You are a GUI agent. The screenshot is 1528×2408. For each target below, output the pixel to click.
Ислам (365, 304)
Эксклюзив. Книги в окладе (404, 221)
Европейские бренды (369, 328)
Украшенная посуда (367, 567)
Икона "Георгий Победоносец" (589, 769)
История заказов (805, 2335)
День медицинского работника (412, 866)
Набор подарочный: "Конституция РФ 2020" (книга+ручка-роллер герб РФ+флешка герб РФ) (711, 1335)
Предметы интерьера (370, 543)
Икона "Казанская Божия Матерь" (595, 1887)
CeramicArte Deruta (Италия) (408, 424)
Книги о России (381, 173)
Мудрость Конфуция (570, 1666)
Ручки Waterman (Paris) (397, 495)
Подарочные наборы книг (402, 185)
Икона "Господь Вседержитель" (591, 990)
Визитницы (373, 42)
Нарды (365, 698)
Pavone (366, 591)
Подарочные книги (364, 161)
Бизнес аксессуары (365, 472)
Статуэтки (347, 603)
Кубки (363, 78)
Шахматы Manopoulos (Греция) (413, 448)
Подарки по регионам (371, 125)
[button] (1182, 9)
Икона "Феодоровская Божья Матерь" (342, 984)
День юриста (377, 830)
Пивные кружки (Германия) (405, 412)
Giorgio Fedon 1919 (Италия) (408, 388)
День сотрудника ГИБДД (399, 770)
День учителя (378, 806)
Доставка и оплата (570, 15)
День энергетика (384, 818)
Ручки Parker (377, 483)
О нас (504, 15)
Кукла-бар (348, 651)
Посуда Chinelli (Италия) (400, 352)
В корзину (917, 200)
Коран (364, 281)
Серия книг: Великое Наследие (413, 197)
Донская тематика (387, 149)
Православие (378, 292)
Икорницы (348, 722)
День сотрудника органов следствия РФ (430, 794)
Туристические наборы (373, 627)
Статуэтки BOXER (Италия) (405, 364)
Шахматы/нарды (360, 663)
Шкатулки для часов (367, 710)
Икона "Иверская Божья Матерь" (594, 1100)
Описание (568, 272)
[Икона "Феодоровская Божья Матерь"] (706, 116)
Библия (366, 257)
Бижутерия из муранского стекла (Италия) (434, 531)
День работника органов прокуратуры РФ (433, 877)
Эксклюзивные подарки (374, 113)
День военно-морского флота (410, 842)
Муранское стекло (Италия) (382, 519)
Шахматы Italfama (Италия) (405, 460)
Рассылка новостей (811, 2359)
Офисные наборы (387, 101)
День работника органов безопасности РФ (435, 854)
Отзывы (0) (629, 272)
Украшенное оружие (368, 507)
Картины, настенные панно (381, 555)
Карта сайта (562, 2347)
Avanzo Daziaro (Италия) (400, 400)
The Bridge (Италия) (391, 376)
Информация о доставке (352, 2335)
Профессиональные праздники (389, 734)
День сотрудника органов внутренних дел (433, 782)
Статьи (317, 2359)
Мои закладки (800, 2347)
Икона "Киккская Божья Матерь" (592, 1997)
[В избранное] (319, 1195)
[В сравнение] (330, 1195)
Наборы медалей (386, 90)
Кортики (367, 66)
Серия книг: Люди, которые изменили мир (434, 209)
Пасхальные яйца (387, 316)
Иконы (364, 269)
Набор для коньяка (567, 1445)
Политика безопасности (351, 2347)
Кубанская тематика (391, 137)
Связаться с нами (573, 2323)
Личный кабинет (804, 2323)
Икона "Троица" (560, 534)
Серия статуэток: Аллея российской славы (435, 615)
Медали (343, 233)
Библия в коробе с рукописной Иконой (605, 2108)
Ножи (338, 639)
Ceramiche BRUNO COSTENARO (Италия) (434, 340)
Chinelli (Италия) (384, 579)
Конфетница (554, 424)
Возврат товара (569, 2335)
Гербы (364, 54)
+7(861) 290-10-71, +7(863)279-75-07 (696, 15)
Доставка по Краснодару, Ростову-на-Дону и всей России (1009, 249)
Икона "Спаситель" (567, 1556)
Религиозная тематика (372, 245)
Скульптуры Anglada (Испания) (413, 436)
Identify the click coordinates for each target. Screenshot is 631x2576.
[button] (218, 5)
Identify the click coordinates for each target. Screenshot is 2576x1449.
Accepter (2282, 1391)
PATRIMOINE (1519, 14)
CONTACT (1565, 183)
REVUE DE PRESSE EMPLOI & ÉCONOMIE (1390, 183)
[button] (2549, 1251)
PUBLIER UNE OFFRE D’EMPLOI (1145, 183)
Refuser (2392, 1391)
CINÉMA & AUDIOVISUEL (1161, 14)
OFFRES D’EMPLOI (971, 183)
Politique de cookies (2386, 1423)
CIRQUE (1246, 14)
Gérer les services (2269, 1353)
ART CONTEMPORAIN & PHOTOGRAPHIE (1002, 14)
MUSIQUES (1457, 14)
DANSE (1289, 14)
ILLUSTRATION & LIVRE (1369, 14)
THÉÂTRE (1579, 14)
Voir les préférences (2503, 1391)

=== Required action ===
If a line in the records above contains the word "работника", copy it.

=== Task solution ===
День медицинского работника (412, 866)
День работника органов прокуратуры РФ (433, 877)
День работника органов безопасности РФ (435, 854)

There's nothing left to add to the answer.